Tuesday, November 13, 2007

Lab 2 Postmortem

Mapping the URLs
The most complex part of this lab was matching the URL signatures. I played with Tomcat for a while, but realized that using mod_rewrite with Apache would be much easier. Here are the steps:

1) mod_rewrite comes with Apache 2.2 so just uncomment the module in the httpd.conf file.
2)add the following lines to the end of httpd.conf:

# Send cs462 labs to worker named default
JkMount /cs462lab2/* default

This will send all URI's which start with "/cs462lab2" to tomcat.
3) add the file ".htaccess" to the default docs dir of Apache.
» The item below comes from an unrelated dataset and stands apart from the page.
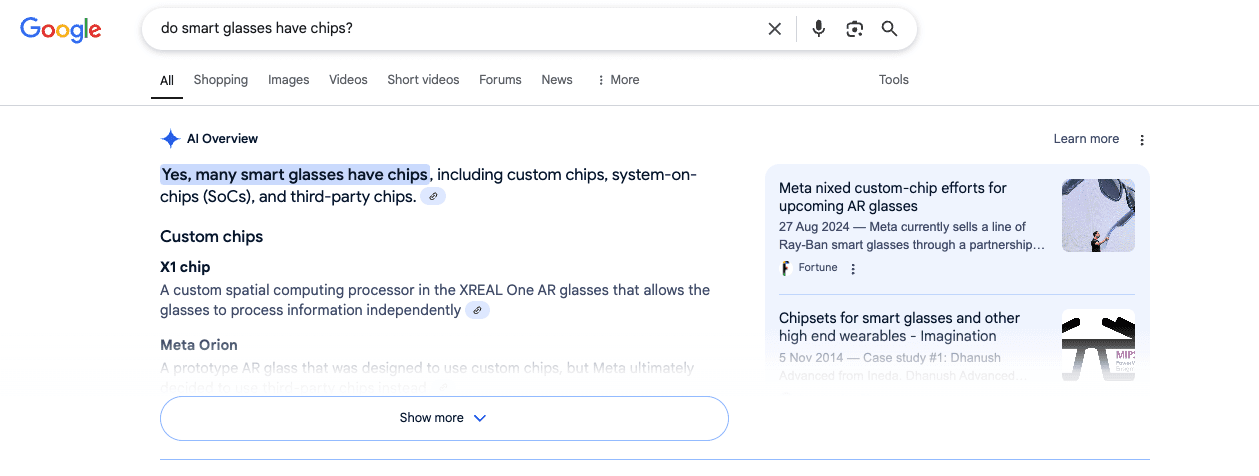Screen dimensions: 1259x476
Task: Expand AI Overview with Show more
Action: (444, 418)
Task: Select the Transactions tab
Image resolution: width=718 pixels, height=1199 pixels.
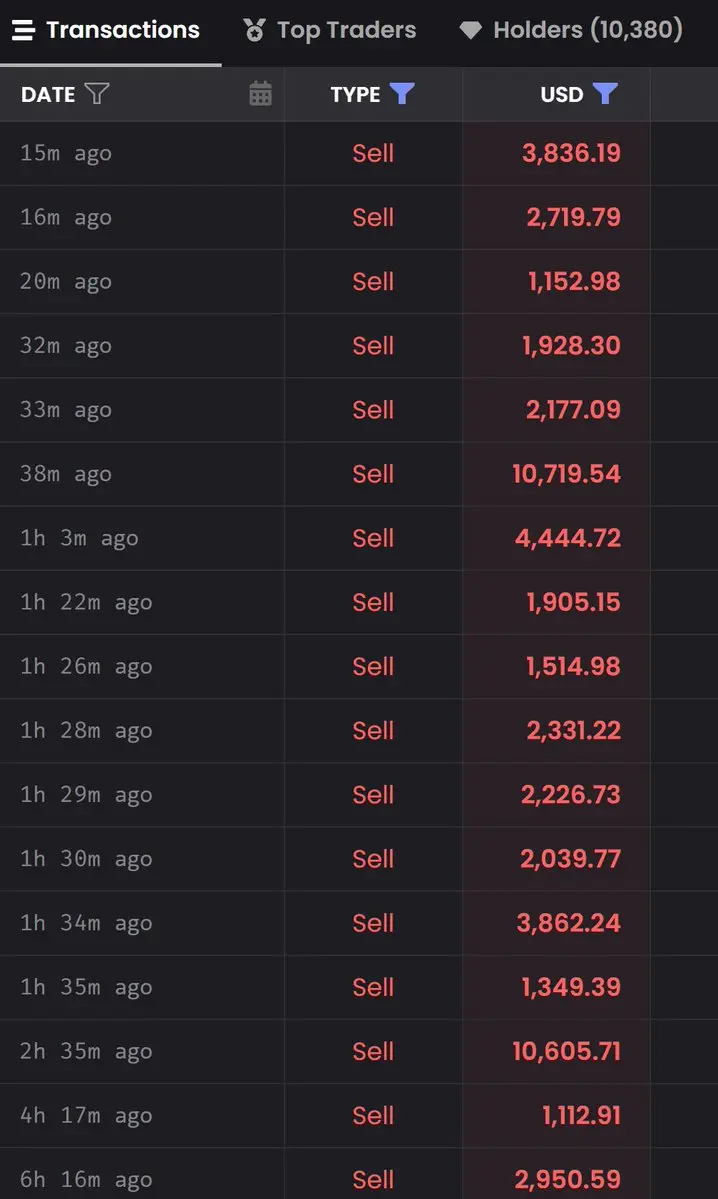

This file contains the regex rules for rewriting the URL.

4) add the following lines:

RewriteEngine on
RewriteRule ^index$ cs462lab2/SiteLister?option=index [NC]
RewriteRule ^domain/(([a-z0-9]([-a-z0-9]*[a-z0-9])?\.)+((a[cdefgilmnoqrstuwxz]|aero|arpa)|(b[abdefghijmnorstvwyz]|biz)|(c[acdfghiklmnorsuvxyz]|cat|com|coop)|d[ejkmoz]|(e[ceghrstu]|edu)|f[ijkmor]|(g[abdefghilmnpqrstuwy]|gov)|h[kmnrtu]|(i[delmnoqrst]|info|int)|(j[emop]|jobs)|k[eghimnprwyz]|l[abcikrstuvy]|(m[acdghklmnopqrstuvwxyz]|mil|mobi|museum)|(n[acefgilopruz]|name|net)|(om|org)|(p[aefghklmnrstwy]|pro)|qa|r[eouw]|s[abcdeghijklmnortvyz]|(t[cdfghjklmnoprtvwz]|travel)|u[agkmsyz]|v[aceginu]|w[fs]|y[etu]|z[amw]))/?$ cs462lab2/SiteLister?option=domain&domain=$1 [NC,L]

That's it!

Calling HTTP Get
Because I'm using Java and Servlets, I have the luxury of choosing from many open-source libraries.
1) To call S3 for the data, I used HttpClient which is great for Http Get and Post calls.
2) To convert the JSON data to Java types, I used json-lib.
3) To format the XML, I used JDOM.

These libraries minimized the code I had to write.

2 comments:

Hilton said...

Why the crazy long regex?

Unknown said...

mod_rewrite is extremely powerful. I attended a mod_rewrite session at ApacheCon and found that it can do much more than I ever thought it could.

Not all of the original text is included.